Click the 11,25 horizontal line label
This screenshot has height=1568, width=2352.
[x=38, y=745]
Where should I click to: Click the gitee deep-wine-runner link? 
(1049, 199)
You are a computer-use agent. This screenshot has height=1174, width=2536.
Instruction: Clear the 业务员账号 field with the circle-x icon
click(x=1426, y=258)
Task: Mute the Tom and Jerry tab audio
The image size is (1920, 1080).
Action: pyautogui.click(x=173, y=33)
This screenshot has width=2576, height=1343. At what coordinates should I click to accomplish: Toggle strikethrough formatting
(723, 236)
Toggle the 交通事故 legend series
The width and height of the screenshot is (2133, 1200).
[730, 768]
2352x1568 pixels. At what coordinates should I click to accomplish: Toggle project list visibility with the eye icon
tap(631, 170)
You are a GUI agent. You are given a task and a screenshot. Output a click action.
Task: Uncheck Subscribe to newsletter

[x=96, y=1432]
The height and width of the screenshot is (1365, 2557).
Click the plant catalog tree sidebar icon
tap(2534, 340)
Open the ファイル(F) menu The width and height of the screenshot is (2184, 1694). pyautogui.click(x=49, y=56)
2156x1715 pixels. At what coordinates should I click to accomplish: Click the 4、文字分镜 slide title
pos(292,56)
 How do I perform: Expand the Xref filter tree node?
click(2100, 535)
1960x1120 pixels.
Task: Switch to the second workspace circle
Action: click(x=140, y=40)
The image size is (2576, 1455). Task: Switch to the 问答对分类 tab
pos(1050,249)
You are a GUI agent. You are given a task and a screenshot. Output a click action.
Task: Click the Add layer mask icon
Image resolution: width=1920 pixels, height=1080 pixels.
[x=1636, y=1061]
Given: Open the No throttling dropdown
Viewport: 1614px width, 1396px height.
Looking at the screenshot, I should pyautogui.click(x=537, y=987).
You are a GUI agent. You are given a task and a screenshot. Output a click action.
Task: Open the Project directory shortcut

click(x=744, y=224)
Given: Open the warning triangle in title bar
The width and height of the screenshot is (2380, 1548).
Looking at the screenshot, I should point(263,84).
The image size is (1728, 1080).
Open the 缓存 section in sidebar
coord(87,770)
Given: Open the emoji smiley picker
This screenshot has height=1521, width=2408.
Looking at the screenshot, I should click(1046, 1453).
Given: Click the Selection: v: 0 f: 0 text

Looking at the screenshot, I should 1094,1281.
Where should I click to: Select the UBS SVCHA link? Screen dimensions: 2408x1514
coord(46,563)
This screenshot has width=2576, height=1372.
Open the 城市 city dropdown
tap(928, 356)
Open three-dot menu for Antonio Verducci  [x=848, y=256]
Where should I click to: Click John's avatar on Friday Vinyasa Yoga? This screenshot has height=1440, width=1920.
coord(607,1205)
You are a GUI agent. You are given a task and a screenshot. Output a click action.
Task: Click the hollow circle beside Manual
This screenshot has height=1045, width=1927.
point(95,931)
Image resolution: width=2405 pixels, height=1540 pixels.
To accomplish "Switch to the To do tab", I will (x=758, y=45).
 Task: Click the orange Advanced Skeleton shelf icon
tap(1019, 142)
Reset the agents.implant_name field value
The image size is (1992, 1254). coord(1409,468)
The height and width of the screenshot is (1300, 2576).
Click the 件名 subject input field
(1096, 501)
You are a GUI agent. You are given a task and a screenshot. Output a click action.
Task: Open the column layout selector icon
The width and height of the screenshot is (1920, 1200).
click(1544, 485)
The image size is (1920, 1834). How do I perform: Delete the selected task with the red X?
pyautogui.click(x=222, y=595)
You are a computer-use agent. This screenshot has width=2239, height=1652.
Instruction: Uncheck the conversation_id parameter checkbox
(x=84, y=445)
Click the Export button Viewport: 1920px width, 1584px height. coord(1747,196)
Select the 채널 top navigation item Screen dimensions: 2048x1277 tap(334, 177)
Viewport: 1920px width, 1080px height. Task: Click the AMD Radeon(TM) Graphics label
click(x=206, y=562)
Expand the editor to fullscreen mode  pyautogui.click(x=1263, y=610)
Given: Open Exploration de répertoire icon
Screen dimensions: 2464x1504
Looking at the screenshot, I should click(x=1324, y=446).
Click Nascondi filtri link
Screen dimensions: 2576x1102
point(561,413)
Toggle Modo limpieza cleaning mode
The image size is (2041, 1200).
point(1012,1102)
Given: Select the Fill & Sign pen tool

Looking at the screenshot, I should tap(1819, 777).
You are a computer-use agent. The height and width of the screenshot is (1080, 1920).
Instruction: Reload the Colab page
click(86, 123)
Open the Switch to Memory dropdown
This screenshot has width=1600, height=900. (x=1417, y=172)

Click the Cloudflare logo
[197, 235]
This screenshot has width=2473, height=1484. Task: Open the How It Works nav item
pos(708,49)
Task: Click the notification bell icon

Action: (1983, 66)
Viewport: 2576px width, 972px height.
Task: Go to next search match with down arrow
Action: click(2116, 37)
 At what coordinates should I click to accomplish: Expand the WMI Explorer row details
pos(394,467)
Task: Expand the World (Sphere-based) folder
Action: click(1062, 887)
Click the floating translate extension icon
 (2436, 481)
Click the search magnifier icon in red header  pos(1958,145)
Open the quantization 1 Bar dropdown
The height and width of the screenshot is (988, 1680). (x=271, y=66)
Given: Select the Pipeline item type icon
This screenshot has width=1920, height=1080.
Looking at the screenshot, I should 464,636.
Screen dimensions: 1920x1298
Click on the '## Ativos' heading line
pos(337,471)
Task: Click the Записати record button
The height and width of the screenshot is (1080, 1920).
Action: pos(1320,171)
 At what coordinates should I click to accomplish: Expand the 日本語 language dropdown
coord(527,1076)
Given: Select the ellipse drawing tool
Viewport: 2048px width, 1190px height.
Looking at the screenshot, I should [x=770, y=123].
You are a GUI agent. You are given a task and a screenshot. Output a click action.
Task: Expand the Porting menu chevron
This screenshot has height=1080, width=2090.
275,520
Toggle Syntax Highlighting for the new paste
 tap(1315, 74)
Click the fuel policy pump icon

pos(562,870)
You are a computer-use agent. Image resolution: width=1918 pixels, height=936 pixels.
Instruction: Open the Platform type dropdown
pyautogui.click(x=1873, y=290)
◇ ◇ ◇
TO DO
Copy each line of the records above that carries the word "button".

ANSWER SPACE
Click the Export button Viewport: 1920px width, 1584px height. coord(1747,196)
Task: Click the Записати record button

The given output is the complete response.